Companies trading under $20 per share often draw institutional and retail investor attention. People like cheap stocks. If you’re looking for some cheap stocks, here’s a few ideas that aren’t lottery tickers or penny stocks. Each idea below is a legitimate business with institutional backing, real revenue, and paths to profitability.
No. 3: Ford Motor Company (NYSE:F)
Ford (NYSE:F) sits at $13.72, up 54% over the past year but 4% below its 52-week high of $14.34. The analyst target is $13.97, essentially where the stock is trading today. The stock carries a 4.3% dividend yield amid the company’s ongoing turnaround efforts.
Ford delivered $187.3 billion in revenue for 2025, a record and fifth consecutive year of growth. It posted an $8.2 billion net loss, driven by a $10.7 billion impairment on Model e assets and a $3.2 billion charge from the BlueOval SK joint venture. Strip those out and you get $6.8 billion in adjusted EBIT on a 3.6% margin.
Ford Pro, the commercial segment, is the real story: $6.8 billion in EBIT on a 10.3% margin. Super Duty pickups posted their best volume year since 2004, up 10%. Transit vans hit a record in U.S. volume. Ford Pro’s paid software subscriptions grew 30%. That’s the durable earnings engine funding the EV transition.

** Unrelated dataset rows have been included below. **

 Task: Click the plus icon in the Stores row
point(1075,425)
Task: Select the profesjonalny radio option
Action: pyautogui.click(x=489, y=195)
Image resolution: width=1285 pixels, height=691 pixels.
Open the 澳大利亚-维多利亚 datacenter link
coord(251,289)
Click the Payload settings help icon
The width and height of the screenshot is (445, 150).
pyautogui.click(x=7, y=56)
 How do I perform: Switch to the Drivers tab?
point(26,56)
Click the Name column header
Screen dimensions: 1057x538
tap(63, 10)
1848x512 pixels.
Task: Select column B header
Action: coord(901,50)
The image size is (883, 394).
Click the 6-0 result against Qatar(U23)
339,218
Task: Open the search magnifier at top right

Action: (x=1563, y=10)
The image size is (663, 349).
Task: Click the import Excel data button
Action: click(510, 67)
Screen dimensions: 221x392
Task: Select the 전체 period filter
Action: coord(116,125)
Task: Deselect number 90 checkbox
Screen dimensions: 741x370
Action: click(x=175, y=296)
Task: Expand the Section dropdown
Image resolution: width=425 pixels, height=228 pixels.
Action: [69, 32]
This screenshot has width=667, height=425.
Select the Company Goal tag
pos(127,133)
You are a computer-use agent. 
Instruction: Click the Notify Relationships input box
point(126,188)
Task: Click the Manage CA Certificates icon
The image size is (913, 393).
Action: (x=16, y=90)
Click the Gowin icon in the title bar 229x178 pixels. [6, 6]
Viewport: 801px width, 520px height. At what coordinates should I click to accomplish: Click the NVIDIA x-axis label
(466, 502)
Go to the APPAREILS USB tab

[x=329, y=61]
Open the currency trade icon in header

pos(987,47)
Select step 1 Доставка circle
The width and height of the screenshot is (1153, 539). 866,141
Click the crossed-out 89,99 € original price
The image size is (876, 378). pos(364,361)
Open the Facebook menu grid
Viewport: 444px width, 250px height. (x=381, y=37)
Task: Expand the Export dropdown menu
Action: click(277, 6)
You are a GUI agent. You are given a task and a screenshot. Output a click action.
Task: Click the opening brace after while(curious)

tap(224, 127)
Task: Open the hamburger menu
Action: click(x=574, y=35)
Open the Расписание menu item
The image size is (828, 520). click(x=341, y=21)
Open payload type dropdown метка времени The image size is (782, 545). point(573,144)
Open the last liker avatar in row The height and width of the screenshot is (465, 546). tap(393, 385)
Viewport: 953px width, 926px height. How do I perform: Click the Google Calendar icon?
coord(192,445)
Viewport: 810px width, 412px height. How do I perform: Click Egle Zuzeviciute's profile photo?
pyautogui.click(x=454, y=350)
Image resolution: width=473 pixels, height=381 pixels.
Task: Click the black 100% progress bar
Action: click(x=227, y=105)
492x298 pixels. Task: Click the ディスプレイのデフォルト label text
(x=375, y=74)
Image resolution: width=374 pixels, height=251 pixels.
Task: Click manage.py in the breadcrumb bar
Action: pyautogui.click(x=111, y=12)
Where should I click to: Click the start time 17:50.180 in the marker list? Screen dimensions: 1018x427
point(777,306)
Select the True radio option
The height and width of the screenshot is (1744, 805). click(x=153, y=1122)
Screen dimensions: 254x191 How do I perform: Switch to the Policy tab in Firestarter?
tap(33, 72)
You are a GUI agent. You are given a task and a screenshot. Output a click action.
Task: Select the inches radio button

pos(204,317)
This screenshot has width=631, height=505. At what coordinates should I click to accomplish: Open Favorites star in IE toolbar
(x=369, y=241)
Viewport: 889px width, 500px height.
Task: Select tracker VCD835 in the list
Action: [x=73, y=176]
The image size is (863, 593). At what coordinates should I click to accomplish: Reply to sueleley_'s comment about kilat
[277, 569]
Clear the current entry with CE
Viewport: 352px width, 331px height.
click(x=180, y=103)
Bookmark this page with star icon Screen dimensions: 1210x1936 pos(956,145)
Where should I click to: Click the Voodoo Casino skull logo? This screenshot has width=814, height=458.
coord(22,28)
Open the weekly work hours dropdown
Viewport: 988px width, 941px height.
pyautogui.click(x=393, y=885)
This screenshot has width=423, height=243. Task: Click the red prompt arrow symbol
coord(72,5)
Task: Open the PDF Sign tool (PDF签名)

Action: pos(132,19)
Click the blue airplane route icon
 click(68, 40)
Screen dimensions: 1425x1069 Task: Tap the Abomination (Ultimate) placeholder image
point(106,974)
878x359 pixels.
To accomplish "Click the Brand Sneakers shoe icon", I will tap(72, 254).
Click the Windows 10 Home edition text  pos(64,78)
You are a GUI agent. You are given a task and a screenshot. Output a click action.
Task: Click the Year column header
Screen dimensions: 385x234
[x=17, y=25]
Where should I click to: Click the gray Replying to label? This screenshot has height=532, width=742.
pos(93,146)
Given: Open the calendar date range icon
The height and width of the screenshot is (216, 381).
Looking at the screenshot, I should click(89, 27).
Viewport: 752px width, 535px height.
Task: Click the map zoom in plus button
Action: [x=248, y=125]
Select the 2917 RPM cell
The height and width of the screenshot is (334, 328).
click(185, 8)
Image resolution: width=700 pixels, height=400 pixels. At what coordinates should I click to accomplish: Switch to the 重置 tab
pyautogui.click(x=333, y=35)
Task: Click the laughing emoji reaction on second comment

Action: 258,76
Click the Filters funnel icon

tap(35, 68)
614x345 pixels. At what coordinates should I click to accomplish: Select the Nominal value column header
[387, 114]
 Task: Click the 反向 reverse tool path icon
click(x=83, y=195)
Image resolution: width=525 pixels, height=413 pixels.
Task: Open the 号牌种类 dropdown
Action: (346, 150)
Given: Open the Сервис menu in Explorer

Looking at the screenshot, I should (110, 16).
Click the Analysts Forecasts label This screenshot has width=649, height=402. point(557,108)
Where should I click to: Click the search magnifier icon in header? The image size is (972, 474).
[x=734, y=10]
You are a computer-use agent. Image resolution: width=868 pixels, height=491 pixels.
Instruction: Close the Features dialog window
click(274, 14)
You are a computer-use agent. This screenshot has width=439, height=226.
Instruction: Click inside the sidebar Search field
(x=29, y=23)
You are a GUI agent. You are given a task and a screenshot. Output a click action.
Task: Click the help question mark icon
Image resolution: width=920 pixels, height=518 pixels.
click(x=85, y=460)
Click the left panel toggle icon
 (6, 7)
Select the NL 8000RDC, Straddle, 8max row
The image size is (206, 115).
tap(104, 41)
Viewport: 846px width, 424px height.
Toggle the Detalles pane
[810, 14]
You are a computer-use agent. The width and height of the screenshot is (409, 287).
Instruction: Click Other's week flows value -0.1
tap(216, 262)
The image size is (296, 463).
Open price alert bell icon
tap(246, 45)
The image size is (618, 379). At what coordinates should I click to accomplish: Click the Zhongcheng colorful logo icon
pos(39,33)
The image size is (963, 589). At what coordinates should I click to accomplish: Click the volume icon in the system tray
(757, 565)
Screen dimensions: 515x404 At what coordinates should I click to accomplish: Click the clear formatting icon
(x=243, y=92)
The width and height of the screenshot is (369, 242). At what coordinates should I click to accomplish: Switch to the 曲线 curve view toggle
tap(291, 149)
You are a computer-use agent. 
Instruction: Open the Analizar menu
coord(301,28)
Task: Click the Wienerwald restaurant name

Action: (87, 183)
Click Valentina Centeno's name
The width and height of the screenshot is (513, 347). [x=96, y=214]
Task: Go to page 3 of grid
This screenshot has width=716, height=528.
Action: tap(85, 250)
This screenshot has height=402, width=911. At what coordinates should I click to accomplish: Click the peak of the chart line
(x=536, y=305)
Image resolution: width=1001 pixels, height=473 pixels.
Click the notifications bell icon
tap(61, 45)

For 2026, Ford expects $8 billion to $10 billion in adjusted EBIT and $5 billion to $6 billion in adjusted free cash flow, targeting an 8% adjusted EBIT margin by 2029. The stock trades at 0.3x sales with $23.4 billion in cash and $50 billion in total liquidity. One interesting storyline to watch: Ford is pivoting from EV production to battery storage systems that are seeing booming demand thanks to data centers.
If Ford can pull off that pivot, it could give the company a powerful narrative in the coming years.
No. 2: Grab Holdings (NASDAQ:GRAB)
Grab (NASDAQ:GRAB) trades at $4.36, down 12% year-to-date and 18% over the past year. Analysts see it hitting $6.65, a 53% upside. Twenty-seven of 28 analysts rate it Buy or Strong Buy.
Grab delivered its first full year of profitability, posting $200 million in net income for 2025 versus a $158 million loss in 2024. Revenue hit $3.37 billion, up 20%. Adjusted EBITDA reached $500 million, up 60%. Monthly transacting users crossed 50 million for the first time, up 15% year-over-year.
Analysts see revenue climbing from $4.1 billion in 2026 up to $8.1 billion in 2030. If Grab delivered on those growth rates, the stock would be major winner from where its trading today.
The financial services segment is where leverage lives. The company’s loan portfolio more than doubled to $1.18 billion. Customer deposits reached $1.6 billion. Loans disbursed grew 53%. GrabAds added 228,000 quarterly active advertisers, up 21%, with average spend per advertiser up 23%.
For 2026, Grab guides to $4.04 billion to $4.10 billion in revenue, up 20% to 22%. Adjusted EBITDA should reach $700 million to $720 million, up 40% to 44%. By 2028, the company targets $1.5 billion in adjusted EBITDA with 80% free cash flow conversion. The board authorized a $500 million share repurchase. The stock trades at 5.4x sales with a clear path to margin expansion.
Grab is a little riskier than Ford, but it also offers the potential for more upside.
No. 1: SoFi Technologies (NASDAQ:SOFI)
SoFi (NASDAQ:SOFI | SOFI Price Prediction) trades at $19.22, down 27% year-to-date from a 52-week high of $32.73. Analysts see it reaching $26.50, a 38% gain from current levels.
SoFi crossed $1 billion in quarterly revenue for the first time, posting $1.025 billion in Q4 2025, up 40% year-over-year, beating the $982 million estimate. Adjusted EPS came in at $0.13, beating the $0.12 estimate. Net income hit $173.5 million.
The company added 1 million new members in Q4, bringing total membership to 13.7 million. Products reached 20.2 million. Fee-based revenue jumped 53% to $443 million. Loan originations surged 46%, with personal loans up 43% and home loans nearly doubling.
For 2026, SoFi guides to $4.655 billion in revenue, up 30%. Adjusted EBITDA should reach $1.6 billion. Adjusted EPS is projected at $0.60. Members are expected to grow at least 30%. Cash sits at $4.93 billion, up 94% year-over-year. Shareholders’ equity reached $10.5 billion, up 61%.
The stock trades at 6.9x sales with accelerating revenue growth and improving profitability. The rate environment matters here — as we noted in today’s Daily Profit newsletter, Treasury yields are easing, which directly benefits rate-sensitive lenders like SoFi.
The Bottom Line on Cheap Stocks
Ford carries significant balance sheet resources and a profitable commercial segment. Grab reported its first full year of profitability across Southeast Asia. SoFi posted accelerating revenue growth with improving unit economics. All three trade below $20.